The Big Tree was featured in an episode of Ripley’s Believe It or Not and was also a charter member of the Live Oak Society.  You can see the tree today quite easily by visiting Goose Island State Park where it, and the surrounding land, are protected and cared for by the State of Texas.

hare krishna tree

Originally uploaded by joujoubee

The Hare Krishna Tree is another historic elm in New York City proper (also see The Hangman’s Elm from earlier). The Hare Krishna Tree is an American Elm (Ulmus americana) of undetermined age, but with the significant height and canopy coverage characteristic of its species. It lives in Tompkins Square Park, which has a significant population of mature American Elm trees that survived the spread of Dutch Elm disease in the 1930s.

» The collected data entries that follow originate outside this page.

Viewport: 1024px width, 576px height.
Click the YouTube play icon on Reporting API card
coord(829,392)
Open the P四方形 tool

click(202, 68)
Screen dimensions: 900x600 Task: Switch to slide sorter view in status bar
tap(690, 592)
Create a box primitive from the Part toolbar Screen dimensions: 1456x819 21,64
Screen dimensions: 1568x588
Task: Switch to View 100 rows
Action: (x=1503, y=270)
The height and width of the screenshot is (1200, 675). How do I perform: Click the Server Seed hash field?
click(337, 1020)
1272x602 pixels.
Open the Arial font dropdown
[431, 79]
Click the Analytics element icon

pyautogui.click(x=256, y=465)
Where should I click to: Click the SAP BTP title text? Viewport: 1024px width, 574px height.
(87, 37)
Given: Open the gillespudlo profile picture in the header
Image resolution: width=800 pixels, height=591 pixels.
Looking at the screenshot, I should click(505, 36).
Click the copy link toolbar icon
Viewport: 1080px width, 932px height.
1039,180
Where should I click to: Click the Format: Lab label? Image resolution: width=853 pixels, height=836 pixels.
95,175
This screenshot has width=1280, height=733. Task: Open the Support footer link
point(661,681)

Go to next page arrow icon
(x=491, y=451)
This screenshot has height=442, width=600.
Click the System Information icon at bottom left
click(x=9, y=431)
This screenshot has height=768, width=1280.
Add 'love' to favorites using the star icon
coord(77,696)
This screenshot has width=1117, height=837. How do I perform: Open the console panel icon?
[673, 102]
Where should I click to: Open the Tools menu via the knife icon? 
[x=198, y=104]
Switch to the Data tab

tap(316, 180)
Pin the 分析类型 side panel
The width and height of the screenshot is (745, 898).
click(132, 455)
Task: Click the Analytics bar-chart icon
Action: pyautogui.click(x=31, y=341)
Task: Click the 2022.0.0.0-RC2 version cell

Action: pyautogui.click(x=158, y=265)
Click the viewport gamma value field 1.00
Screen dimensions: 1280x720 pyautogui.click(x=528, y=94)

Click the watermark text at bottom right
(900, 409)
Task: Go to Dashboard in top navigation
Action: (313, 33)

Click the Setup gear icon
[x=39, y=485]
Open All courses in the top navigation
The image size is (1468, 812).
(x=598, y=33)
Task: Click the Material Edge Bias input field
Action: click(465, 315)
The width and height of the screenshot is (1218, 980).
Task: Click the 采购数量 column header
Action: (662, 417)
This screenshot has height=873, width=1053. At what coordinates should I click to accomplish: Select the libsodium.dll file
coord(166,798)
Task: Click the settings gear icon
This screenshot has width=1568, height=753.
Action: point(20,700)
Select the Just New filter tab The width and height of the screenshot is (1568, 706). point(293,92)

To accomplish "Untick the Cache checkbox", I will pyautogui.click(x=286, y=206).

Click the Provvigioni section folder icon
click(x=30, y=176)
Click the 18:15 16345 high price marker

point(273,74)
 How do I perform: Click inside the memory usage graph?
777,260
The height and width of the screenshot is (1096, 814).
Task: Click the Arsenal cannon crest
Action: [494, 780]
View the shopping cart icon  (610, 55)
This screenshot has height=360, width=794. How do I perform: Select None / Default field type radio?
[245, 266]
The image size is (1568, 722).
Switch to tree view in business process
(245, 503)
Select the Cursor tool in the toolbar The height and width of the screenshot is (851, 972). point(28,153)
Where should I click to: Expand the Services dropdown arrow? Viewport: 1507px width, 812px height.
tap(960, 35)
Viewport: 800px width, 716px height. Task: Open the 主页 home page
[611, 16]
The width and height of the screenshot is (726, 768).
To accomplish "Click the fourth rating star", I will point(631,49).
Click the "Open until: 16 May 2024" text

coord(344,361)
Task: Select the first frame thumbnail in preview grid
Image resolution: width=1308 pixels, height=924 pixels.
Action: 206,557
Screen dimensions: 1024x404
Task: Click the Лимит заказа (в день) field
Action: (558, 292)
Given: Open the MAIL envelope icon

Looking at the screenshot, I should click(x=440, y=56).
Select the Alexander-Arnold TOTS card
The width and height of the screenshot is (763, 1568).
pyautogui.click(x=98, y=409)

The Hare Krishna Tree is a sacred site to followers of the Hare Krishna religion for it was here, in 1966, that the movement’s founder, A.C. Bhaktivedanta Swami Prabhupada, held the first outdoor chanting session in the United States. The famous Krishna chant, “Hare Krishna, Hare Krishna, Krishna Krishna, Hare Hare Hare Rama, Hare Rama, Rama Rama, Hare Hare,” was first uttered beneath the shade of this impressive Elm. Adherents danced, chanted, and prayed beneath the tree for two hours on October 9, 1966. Among those in attendance was the famous Beat poet, Allen Ginsberg.

To this day, adherents of the Hare Krishna faith pay tribute to the tree, leaving garlands, flowers, and other tokens of appreciation at its base.  The East Village Parks Conservancy helps to care for the Elm trees in the park – they are an all volunteer organization, so if you live in New York City, consider helping them out.